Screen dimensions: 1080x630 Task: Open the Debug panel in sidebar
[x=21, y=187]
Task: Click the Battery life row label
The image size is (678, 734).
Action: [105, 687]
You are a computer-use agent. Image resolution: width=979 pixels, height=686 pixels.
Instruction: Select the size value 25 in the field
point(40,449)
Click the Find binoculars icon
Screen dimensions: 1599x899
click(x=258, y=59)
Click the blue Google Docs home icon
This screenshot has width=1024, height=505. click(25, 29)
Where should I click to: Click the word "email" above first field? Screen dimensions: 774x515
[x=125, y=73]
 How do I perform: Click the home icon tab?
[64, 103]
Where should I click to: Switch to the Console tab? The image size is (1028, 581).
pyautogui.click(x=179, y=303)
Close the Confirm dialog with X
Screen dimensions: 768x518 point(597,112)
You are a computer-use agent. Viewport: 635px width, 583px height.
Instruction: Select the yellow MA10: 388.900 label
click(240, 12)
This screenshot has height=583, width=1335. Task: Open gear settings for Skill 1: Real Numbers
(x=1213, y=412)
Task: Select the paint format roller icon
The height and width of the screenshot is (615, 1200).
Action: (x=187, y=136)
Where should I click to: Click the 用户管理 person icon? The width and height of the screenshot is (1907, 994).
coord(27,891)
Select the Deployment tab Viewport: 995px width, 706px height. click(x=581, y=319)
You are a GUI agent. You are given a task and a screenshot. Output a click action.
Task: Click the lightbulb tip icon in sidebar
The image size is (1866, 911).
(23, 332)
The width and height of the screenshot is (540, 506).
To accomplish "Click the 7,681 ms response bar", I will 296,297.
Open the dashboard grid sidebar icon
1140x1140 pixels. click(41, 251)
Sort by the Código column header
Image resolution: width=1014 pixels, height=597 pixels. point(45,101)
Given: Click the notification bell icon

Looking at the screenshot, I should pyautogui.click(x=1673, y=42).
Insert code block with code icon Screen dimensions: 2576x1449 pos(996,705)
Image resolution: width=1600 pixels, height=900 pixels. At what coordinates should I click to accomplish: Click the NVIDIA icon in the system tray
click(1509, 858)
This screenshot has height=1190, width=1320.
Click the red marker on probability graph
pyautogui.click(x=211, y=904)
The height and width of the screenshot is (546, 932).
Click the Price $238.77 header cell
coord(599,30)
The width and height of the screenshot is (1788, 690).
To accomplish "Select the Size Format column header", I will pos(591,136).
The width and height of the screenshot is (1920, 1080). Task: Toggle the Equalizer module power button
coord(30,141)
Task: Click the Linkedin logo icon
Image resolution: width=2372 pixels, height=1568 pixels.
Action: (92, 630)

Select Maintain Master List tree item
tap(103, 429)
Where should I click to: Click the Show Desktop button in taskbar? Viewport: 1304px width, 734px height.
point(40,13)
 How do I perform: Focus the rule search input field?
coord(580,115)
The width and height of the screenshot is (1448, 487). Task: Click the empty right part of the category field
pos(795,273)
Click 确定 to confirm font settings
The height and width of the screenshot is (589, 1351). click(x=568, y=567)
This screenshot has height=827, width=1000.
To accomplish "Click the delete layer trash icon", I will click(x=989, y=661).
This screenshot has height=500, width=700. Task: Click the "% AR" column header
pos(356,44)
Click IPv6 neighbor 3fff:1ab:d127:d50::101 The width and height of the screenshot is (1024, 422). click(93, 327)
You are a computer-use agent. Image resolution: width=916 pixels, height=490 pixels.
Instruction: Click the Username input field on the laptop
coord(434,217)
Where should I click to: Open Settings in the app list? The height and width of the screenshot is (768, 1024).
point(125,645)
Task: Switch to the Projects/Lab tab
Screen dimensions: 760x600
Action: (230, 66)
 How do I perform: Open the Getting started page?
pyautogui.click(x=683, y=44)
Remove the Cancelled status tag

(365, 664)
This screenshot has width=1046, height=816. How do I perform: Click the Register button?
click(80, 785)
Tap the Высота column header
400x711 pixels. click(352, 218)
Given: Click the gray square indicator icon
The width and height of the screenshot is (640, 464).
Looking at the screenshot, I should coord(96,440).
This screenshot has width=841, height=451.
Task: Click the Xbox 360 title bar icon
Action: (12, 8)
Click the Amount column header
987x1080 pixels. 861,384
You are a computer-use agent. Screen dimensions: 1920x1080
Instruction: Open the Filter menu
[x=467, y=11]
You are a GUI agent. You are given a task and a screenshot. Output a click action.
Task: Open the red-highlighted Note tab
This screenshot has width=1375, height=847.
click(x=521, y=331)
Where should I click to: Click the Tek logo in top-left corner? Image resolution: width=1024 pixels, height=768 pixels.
________
## Istruzioni operative:
Riporta le righe dei record comprese tra quella che contiene "Task: Select the paint format roller icon" e quella che contiene "Action: (92, 630)", estremi inclusi, sostituendo "column header" con "table heading" e lasciando invariato tutto il resto.

## Risposta:
Task: Select the paint format roller icon
The height and width of the screenshot is (615, 1200).
Action: (x=187, y=136)
Where should I click to: Click the 用户管理 person icon? The width and height of the screenshot is (1907, 994).
coord(27,891)
Select the Deployment tab Viewport: 995px width, 706px height. click(x=581, y=319)
You are a GUI agent. You are given a task and a screenshot. Output a click action.
Task: Click the lightbulb tip icon in sidebar
The image size is (1866, 911).
(23, 332)
The width and height of the screenshot is (540, 506).
To accomplish "Click the 7,681 ms response bar", I will 296,297.
Open the dashboard grid sidebar icon
1140x1140 pixels. click(41, 251)
Sort by the Código table heading
Image resolution: width=1014 pixels, height=597 pixels. point(45,101)
Given: Click the notification bell icon

Looking at the screenshot, I should pyautogui.click(x=1673, y=42).
Insert code block with code icon Screen dimensions: 2576x1449 pos(996,705)
Image resolution: width=1600 pixels, height=900 pixels. At what coordinates should I click to accomplish: Click the NVIDIA icon in the system tray
click(1509, 858)
This screenshot has height=1190, width=1320.
Click the red marker on probability graph
pyautogui.click(x=211, y=904)
The height and width of the screenshot is (546, 932).
Click the Price $238.77 header cell
coord(599,30)
The width and height of the screenshot is (1788, 690).
To accomplish "Select the Size Format table heading", I will pos(591,136).
The width and height of the screenshot is (1920, 1080). Task: Toggle the Equalizer module power button
coord(30,141)
Task: Click the Linkedin logo icon
Image resolution: width=2372 pixels, height=1568 pixels.
Action: (92, 630)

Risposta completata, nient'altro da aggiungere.